Simple man, honorable legacy | Inquirer Opinion
Editorial

Simple man, honorable legacy

/ 05:07 AM June 26, 2021

The man himself said it best: “Ang layunin ko sa buhay ay simple lang: maging tapat sa aking magulang at sa bayan bilang isang marangal na anak, mabait na kuya, at mabuting mamamayan” (I have a simple goal in life: be true to my parents and to the nation as an honorable child, a kind older brother, and a good citizen).

Uttered during his inaugural address, the words are proof of the man’s fundamental simplicity. President Benigno Simeon Cojuangco Aquino III, Noynoy or PNoy to many Filipinos, could have chosen loftier images or soaring words to describe his vision of himself and his role in history. But instead, he chose to keep it within an intimate context, a gesture that was vintage PNoy. He had a knack for boiling down complicated concepts into the simplest terms, mostly in Filipino, that ordinary citizens could easily grasp. He was more introverted than the usual Filipino politician, and was not known for the showy backslapping and glad-handing that attended political rituals hereabouts. And for that he was often underestimated and mocked.

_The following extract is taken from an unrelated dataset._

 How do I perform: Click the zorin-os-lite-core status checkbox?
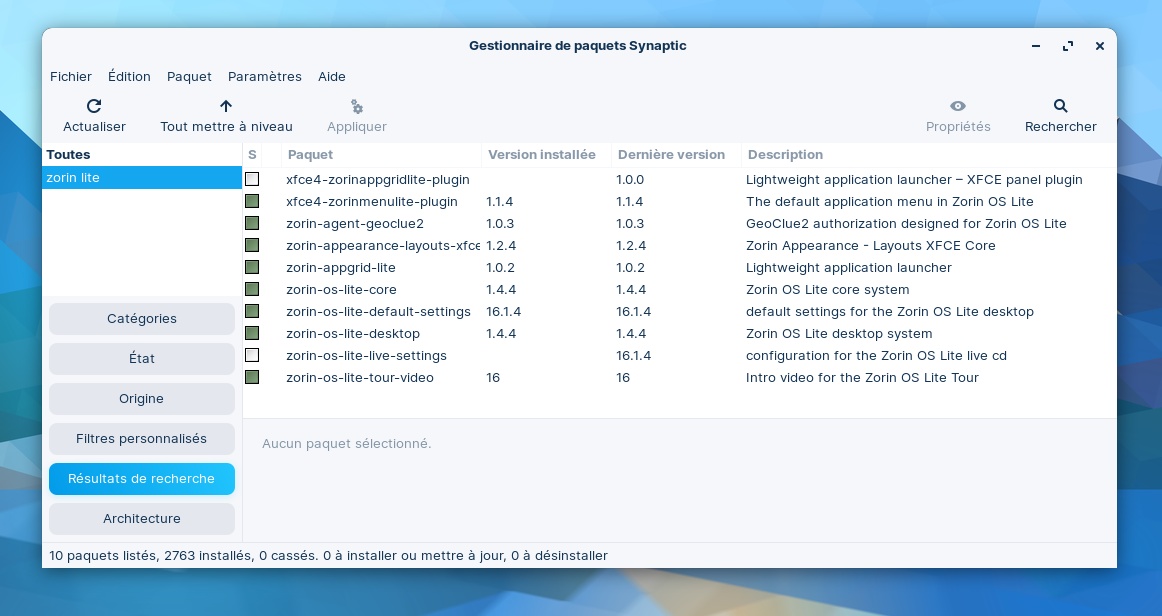tap(252, 290)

Some have bemoaned the tendency of many to preface their tributes or blunt their expressions of grief by mentioning how Aquino was far from perfect (which President or person ever is?). Journalist Vergel Santos and his wife Chit Roces-Santos rue the indifference with which many citizens treated Aquino after he left Malacañang. “Rarely in his retirement were his noble deeds recalled,” they write, “because he cared absolutely nothing about himself and we cared little about proper praise and proper gratitude.”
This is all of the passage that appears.